┌────────
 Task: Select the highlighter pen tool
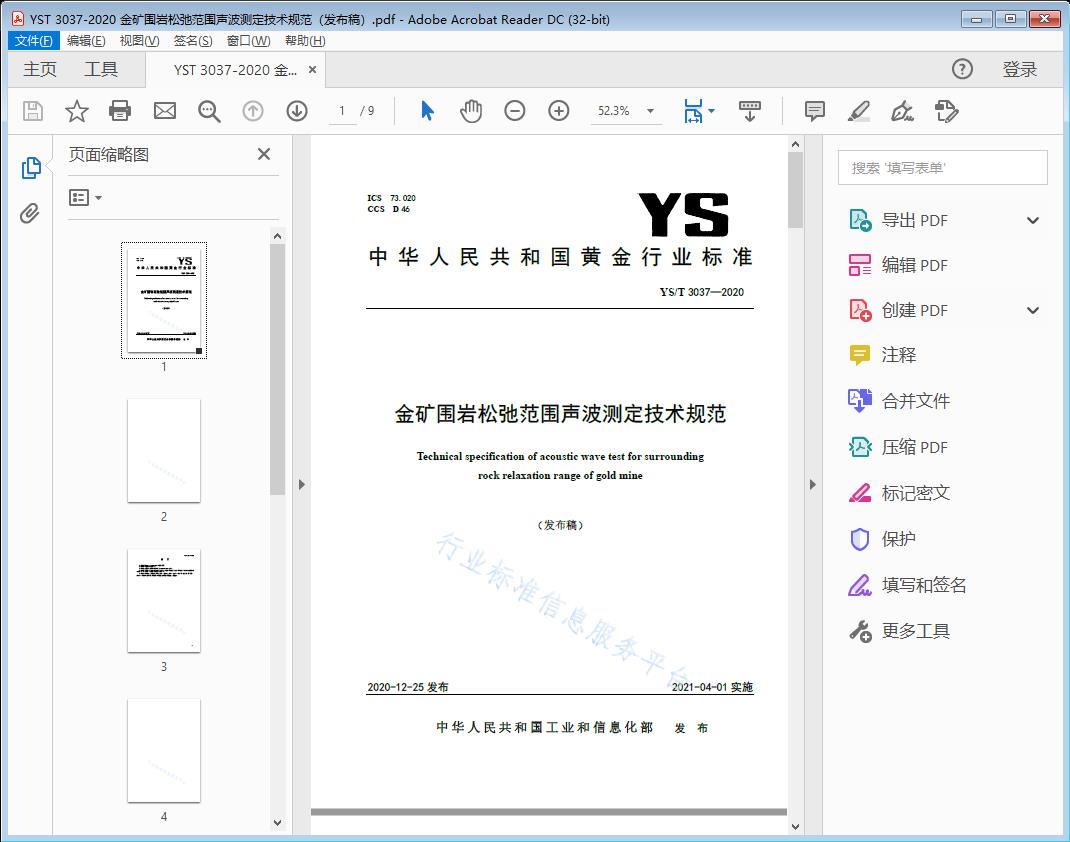click(859, 111)
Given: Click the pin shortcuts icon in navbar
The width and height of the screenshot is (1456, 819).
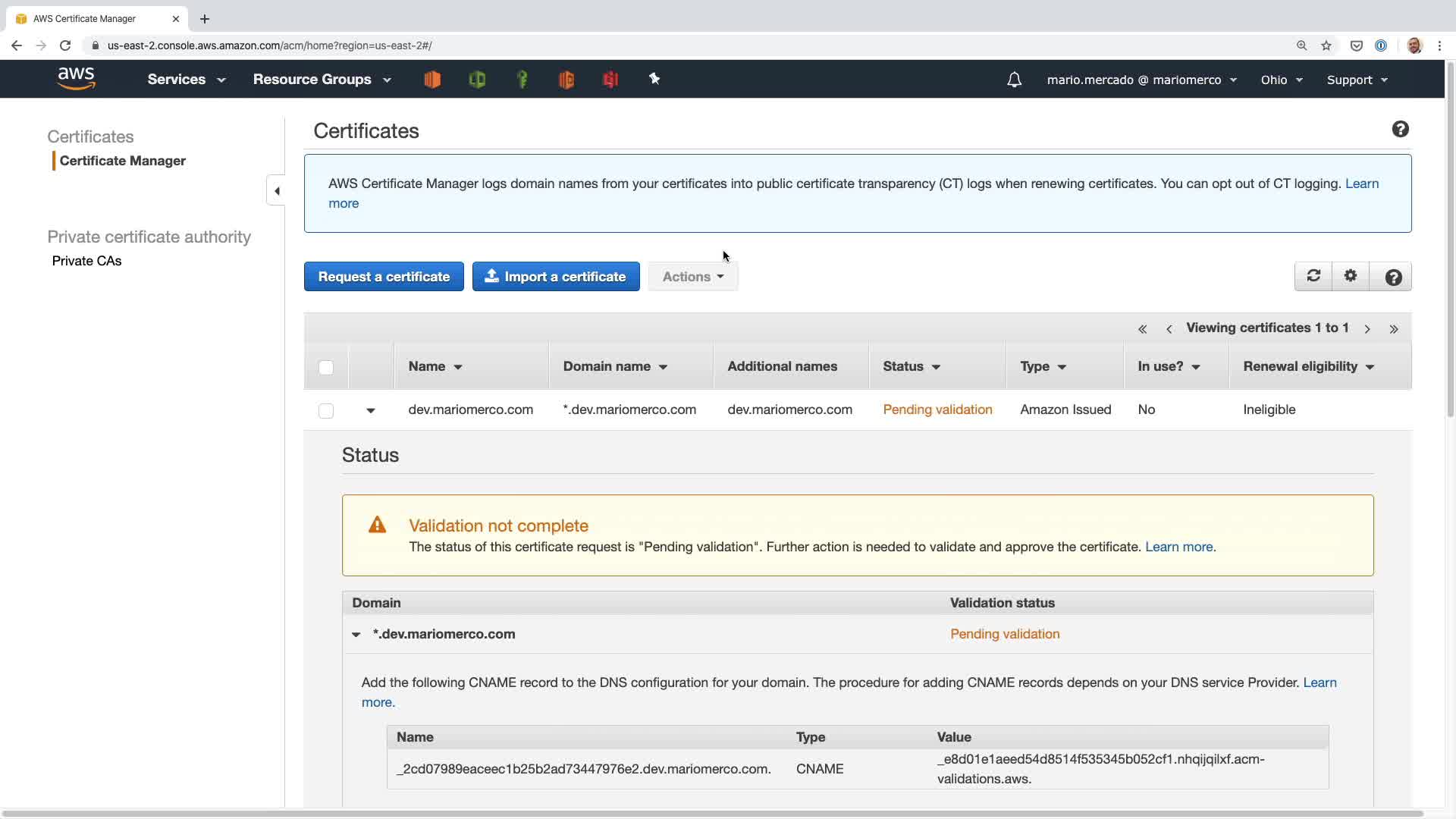Looking at the screenshot, I should (654, 79).
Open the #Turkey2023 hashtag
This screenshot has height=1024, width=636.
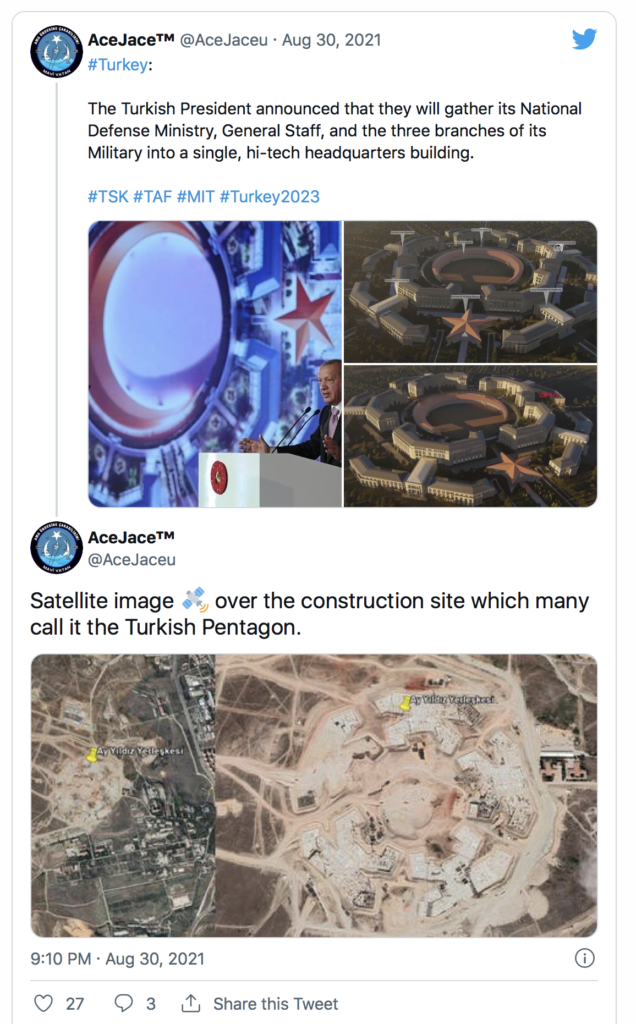270,197
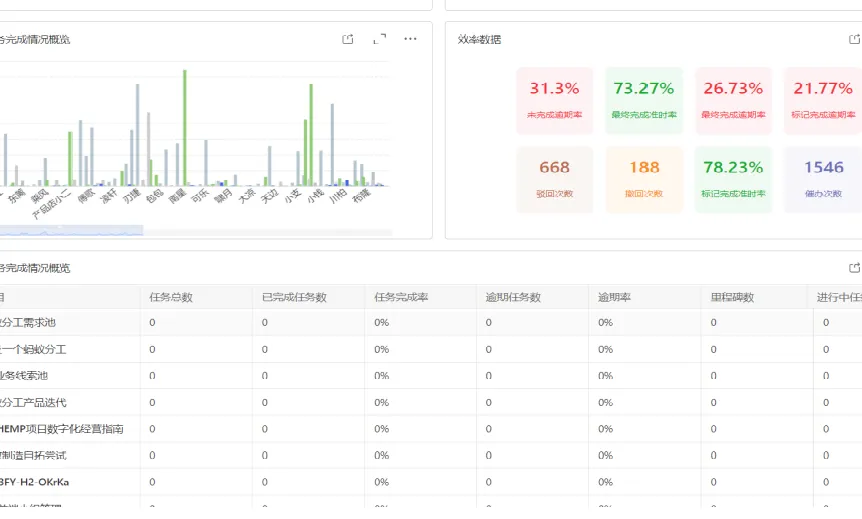Screen dimensions: 862x519
Task: Expand the bar chart to fullscreen
Action: (379, 39)
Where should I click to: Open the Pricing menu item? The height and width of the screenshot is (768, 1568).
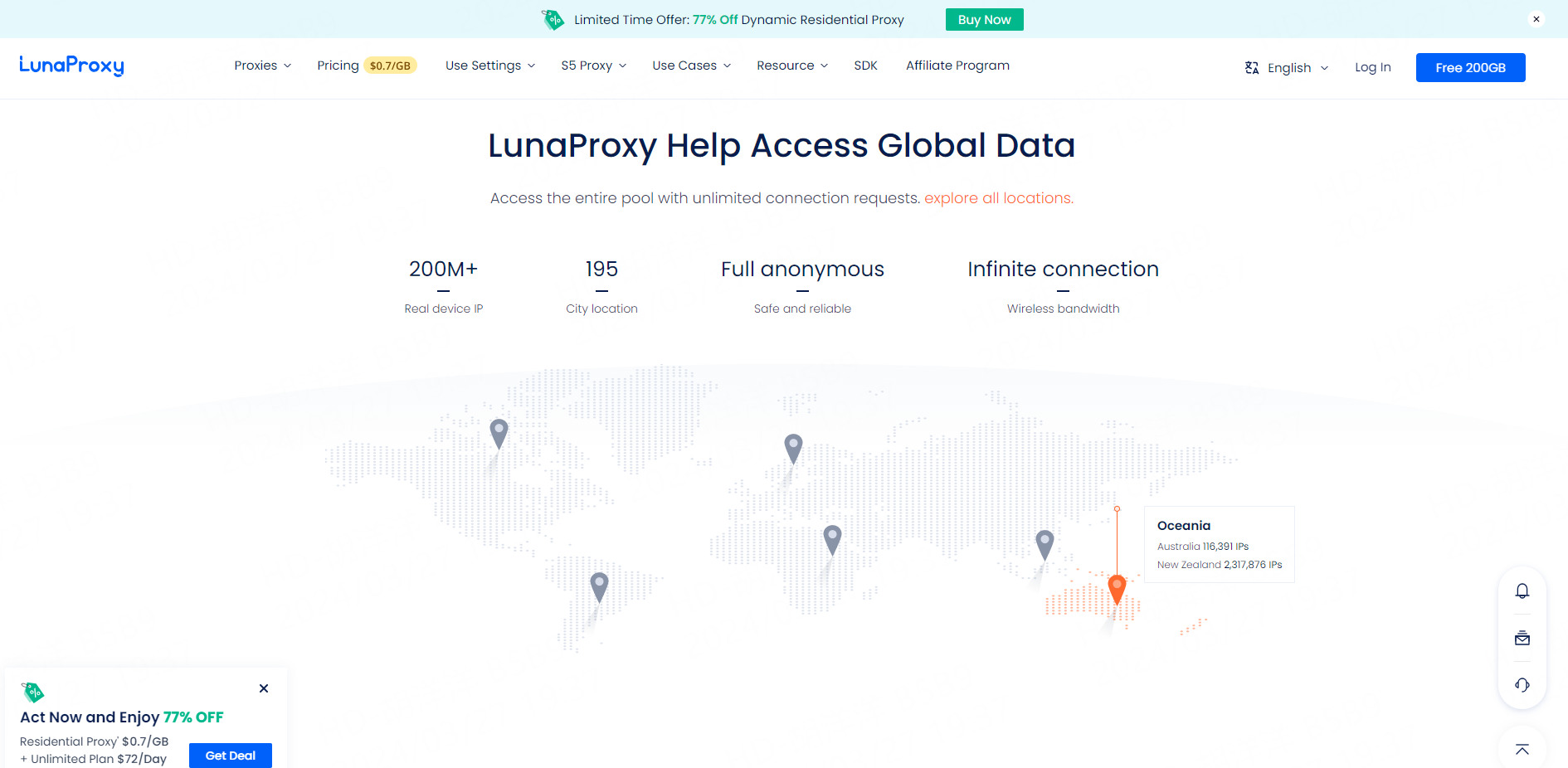338,66
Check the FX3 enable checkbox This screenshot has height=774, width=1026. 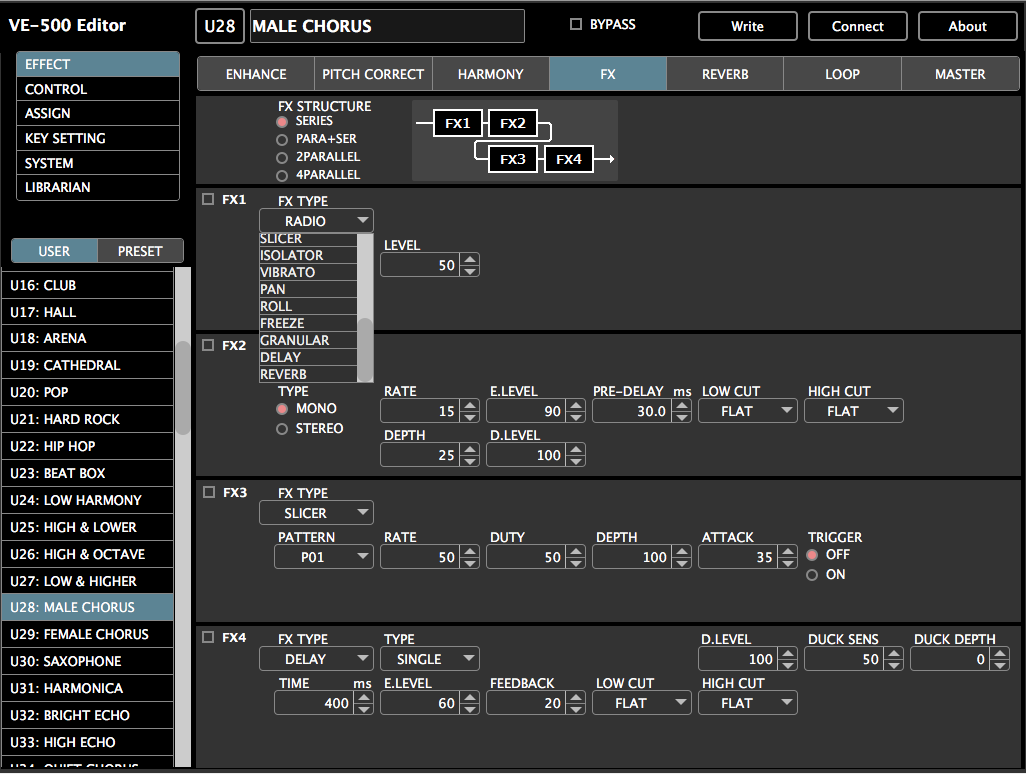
└────────
§ **DO THIS**
Copy the records above starting at the line containing "Where should I" and continuing through the end of the records, both ends included. Leave out the pictures.

§ **TASK OUTPUT**
Where should I click to: Open the Pricing menu item? The height and width of the screenshot is (768, 1568).
338,66
Check the FX3 enable checkbox This screenshot has height=774, width=1026. 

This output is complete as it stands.